(Information shown Opens)
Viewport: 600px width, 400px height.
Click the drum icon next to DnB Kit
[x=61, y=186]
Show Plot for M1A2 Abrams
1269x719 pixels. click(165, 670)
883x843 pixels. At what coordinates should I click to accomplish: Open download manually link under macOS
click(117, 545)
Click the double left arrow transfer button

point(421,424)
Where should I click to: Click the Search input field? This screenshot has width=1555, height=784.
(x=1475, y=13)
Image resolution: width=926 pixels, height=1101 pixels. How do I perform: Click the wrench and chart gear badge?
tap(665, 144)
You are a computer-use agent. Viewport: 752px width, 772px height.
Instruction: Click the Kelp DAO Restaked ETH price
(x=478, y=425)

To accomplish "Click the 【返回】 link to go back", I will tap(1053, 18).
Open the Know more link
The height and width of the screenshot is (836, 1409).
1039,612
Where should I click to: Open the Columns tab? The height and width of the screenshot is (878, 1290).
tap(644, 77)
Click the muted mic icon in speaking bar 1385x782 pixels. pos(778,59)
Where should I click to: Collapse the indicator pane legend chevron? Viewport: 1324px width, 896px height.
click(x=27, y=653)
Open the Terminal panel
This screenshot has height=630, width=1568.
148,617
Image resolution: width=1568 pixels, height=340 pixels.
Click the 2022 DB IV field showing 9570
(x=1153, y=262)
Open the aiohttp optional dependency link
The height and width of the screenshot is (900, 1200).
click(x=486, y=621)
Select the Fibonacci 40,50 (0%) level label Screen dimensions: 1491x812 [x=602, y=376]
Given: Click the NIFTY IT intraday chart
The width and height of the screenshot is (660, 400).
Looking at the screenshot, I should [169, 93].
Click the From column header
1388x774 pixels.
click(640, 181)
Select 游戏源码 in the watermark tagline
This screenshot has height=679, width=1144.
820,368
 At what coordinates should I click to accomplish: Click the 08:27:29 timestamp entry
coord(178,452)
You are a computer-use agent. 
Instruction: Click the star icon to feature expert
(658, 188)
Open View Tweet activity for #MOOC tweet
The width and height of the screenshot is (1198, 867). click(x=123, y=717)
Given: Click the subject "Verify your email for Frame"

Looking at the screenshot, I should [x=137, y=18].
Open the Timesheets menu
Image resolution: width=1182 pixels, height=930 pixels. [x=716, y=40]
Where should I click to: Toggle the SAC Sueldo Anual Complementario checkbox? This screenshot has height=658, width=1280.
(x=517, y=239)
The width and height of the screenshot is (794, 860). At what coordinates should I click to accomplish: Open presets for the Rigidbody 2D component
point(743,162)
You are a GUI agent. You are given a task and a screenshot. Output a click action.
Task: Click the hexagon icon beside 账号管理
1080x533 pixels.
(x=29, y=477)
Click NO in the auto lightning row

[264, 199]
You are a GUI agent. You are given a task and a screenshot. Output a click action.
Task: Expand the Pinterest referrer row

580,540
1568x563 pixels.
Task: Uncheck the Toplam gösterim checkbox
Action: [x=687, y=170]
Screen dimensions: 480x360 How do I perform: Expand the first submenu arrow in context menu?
(Information shown Closes)
Print all the data exactly.

Viewport: 600px width, 400px height.
Click the drum icon next to DnB Kit
[x=61, y=186]
Show Plot for M1A2 Abrams
1269x719 pixels. click(165, 670)
883x843 pixels. At what coordinates should I click to accomplish: Open download manually link under macOS
click(117, 545)
Click the double left arrow transfer button

point(421,424)
Where should I click to: Click the Search input field? This screenshot has width=1555, height=784.
(x=1475, y=13)
Image resolution: width=926 pixels, height=1101 pixels. How do I perform: Click the wrench and chart gear badge?
tap(665, 144)
You are a computer-use agent. Viewport: 752px width, 772px height.
Instruction: Click the Kelp DAO Restaked ETH price
(x=478, y=425)

To accomplish "Click the 【返回】 link to go back", I will tap(1053, 18).
Open the Know more link
The height and width of the screenshot is (836, 1409).
1039,612
Where should I click to: Open the Columns tab? The height and width of the screenshot is (878, 1290).
tap(644, 77)
Click the muted mic icon in speaking bar 1385x782 pixels. pos(778,59)
Where should I click to: Collapse the indicator pane legend chevron? Viewport: 1324px width, 896px height.
click(x=27, y=653)
Open the Terminal panel
This screenshot has height=630, width=1568.
148,617
Image resolution: width=1568 pixels, height=340 pixels.
Click the 2022 DB IV field showing 9570
(x=1153, y=262)
Open the aiohttp optional dependency link
The height and width of the screenshot is (900, 1200).
click(x=486, y=621)
Select the Fibonacci 40,50 (0%) level label Screen dimensions: 1491x812 [x=602, y=376]
Given: Click the NIFTY IT intraday chart
The width and height of the screenshot is (660, 400).
Looking at the screenshot, I should [169, 93].
Click the From column header
1388x774 pixels.
click(640, 181)
Select 游戏源码 in the watermark tagline
This screenshot has height=679, width=1144.
820,368
 At what coordinates should I click to accomplish: Click the 08:27:29 timestamp entry
coord(178,452)
You are a computer-use agent. 
Instruction: Click the star icon to feature expert
(658, 188)
Open View Tweet activity for #MOOC tweet
The width and height of the screenshot is (1198, 867). click(x=123, y=717)
Given: Click the subject "Verify your email for Frame"

Looking at the screenshot, I should [x=137, y=18].
Open the Timesheets menu
Image resolution: width=1182 pixels, height=930 pixels. [x=716, y=40]
Where should I click to: Toggle the SAC Sueldo Anual Complementario checkbox? This screenshot has height=658, width=1280.
(x=517, y=239)
The width and height of the screenshot is (794, 860). At what coordinates should I click to accomplish: Open presets for the Rigidbody 2D component
point(743,162)
You are a GUI agent. You are given a task and a screenshot. Output a click action.
Task: Click the hexagon icon beside 账号管理
1080x533 pixels.
(x=29, y=477)
Click NO in the auto lightning row

[264, 199]
You are a GUI agent. You are given a task and a screenshot. Output a click action.
Task: Expand the Pinterest referrer row

580,540
1568x563 pixels.
Task: Uncheck the Toplam gösterim checkbox
Action: [x=687, y=170]
Screen dimensions: 480x360 How do I perform: Expand the first submenu arrow in context menu?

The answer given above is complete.